True intimacy

To see within is the most beautiful gift we can give ourselves. To not just look, but to truly see. To be with ourselves and honour our reality and who we are in this very moment.

Affording ourselves such deep presence—presence untainted by anything that’s outside of the now—is true intimacy. We think of intimacy as of something we share with other people, but true intimacy really is with self rather than other. And the extent to which we can be intimate with ourselves is the extent to which we can be intimate with other people.

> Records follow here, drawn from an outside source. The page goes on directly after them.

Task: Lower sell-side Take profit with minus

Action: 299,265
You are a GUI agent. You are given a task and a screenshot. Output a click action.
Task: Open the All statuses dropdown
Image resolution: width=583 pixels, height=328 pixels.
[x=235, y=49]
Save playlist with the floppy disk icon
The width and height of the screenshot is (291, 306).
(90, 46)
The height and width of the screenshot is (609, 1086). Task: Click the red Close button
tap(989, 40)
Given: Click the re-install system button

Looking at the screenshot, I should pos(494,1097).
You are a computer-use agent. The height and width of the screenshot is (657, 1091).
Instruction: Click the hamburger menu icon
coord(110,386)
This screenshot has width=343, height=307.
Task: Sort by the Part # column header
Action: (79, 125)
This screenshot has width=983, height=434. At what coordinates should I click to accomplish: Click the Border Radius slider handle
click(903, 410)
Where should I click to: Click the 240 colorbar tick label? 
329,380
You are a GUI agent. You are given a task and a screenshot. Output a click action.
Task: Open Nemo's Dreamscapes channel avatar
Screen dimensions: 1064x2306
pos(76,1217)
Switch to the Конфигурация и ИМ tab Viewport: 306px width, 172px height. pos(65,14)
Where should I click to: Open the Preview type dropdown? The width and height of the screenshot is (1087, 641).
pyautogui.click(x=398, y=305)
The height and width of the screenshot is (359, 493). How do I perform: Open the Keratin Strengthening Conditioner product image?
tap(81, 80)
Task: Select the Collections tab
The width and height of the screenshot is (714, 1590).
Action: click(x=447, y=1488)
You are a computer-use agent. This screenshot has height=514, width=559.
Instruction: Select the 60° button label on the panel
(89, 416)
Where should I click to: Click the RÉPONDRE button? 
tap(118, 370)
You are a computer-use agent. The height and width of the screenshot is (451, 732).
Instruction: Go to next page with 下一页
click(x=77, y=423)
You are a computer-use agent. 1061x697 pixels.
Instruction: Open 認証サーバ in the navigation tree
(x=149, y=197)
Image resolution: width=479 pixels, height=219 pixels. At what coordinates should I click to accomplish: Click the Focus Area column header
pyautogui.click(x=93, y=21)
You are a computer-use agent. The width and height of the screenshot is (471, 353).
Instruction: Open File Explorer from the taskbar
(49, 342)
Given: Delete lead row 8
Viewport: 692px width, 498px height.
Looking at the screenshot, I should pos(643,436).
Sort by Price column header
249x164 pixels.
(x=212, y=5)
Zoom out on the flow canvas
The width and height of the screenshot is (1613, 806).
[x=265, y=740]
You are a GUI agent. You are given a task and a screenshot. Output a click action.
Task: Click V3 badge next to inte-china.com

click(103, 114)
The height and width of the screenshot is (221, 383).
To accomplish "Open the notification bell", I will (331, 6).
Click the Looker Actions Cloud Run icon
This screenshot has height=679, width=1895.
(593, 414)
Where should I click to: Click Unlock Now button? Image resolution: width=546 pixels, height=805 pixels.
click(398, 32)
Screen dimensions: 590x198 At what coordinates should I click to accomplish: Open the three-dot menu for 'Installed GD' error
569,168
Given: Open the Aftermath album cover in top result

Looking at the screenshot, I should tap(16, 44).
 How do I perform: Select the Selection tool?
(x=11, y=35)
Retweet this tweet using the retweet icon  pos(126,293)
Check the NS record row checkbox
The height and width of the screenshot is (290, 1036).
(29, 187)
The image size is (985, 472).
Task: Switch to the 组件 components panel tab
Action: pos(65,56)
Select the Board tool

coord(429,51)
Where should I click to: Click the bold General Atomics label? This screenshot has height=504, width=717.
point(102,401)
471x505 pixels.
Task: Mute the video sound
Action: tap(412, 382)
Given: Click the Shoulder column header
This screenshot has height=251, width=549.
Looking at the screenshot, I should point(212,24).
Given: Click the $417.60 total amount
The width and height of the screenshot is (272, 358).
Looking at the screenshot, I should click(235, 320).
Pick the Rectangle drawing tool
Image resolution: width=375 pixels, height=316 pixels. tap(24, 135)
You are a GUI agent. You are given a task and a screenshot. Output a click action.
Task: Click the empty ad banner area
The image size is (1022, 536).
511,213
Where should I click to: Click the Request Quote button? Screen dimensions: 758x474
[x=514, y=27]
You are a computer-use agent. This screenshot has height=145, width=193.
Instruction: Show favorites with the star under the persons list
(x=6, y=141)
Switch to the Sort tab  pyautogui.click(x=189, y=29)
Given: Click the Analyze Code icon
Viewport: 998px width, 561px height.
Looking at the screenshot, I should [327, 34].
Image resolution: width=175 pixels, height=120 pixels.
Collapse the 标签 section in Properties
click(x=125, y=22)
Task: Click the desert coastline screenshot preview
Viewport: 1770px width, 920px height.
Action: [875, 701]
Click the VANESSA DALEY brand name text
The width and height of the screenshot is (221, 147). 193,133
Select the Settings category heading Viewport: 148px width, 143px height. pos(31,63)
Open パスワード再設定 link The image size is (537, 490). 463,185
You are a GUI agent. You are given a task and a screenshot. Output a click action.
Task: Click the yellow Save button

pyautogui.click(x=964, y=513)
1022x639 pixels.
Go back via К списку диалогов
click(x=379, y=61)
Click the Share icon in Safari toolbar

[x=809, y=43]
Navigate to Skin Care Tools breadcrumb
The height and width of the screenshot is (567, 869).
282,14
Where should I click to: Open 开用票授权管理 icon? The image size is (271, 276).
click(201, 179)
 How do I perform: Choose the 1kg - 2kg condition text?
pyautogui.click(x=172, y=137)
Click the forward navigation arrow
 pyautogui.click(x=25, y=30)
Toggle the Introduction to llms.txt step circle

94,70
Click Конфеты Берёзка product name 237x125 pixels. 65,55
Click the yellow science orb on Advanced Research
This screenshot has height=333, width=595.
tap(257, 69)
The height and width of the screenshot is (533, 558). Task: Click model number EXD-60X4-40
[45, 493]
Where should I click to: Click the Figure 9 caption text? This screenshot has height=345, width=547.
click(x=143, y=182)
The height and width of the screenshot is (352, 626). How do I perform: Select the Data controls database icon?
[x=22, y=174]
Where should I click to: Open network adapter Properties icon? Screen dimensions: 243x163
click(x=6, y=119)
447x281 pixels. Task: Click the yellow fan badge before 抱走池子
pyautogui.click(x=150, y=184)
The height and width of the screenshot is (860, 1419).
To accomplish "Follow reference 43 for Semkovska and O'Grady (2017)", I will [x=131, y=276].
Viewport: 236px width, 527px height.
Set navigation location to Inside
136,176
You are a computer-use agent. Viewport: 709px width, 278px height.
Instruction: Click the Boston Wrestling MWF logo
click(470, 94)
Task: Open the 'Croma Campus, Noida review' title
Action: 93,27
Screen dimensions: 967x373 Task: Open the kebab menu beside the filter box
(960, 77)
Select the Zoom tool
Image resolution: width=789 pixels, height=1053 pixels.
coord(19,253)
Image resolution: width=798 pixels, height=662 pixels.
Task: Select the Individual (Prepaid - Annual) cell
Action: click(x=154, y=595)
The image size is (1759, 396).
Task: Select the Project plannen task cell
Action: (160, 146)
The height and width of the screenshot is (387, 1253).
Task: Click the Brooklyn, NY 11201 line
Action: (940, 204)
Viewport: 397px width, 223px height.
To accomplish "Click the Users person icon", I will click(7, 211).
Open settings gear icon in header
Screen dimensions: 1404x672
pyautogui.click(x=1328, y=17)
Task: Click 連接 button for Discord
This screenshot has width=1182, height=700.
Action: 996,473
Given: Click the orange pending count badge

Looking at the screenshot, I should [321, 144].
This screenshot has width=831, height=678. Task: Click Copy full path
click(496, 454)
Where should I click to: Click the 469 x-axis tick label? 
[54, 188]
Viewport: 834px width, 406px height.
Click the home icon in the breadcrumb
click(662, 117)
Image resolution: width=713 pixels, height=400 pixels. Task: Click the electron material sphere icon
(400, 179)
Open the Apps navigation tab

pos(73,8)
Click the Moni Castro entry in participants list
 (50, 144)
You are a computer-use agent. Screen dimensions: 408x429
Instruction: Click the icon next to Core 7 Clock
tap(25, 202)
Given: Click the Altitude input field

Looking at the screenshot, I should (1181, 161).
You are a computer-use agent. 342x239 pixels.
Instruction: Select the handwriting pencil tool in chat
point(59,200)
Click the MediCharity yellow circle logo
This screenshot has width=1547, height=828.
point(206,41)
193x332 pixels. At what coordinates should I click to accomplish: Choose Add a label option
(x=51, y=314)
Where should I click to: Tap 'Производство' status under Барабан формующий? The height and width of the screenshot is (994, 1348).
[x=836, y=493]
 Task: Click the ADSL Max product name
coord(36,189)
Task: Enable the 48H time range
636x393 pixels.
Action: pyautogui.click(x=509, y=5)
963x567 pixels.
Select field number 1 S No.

True intimacy is the dissolution of the self into the present moment. It’s being, without the illusion of the wrongness of being, without any thought to what we’re being or how we’re being. What prevents this experience is fears, concerns, worry–our mind wandering outside of the now to regret the past or fear the future, to miss the past or dream the future. Intimacy is the loss of the sense and wrongness of self and the boundless peace that emerges with that—perhaps rather similar to when we’re watching a film and we’re so absorbed in it that we forget ourselves.

We are intimate when we are self-less with ourselves or another, as paradoxical as this may sound. And this way of being is the most beautiful way of being. If someone is sharing something with me, I am intimate with them if I’m fully listening to them. And to fully listen is for my entire attention to be focused on them—for there to be nothing at all outside of hearing and seeing them that my consciousness contains, no thoughts about this and that, no planning what I’m going to say..

True intimacy is presence. To grant ourselves the intimacy of really being with ourselves or another is the most beautiful gift we can give. And possibly, one of the most slippery ones we can master.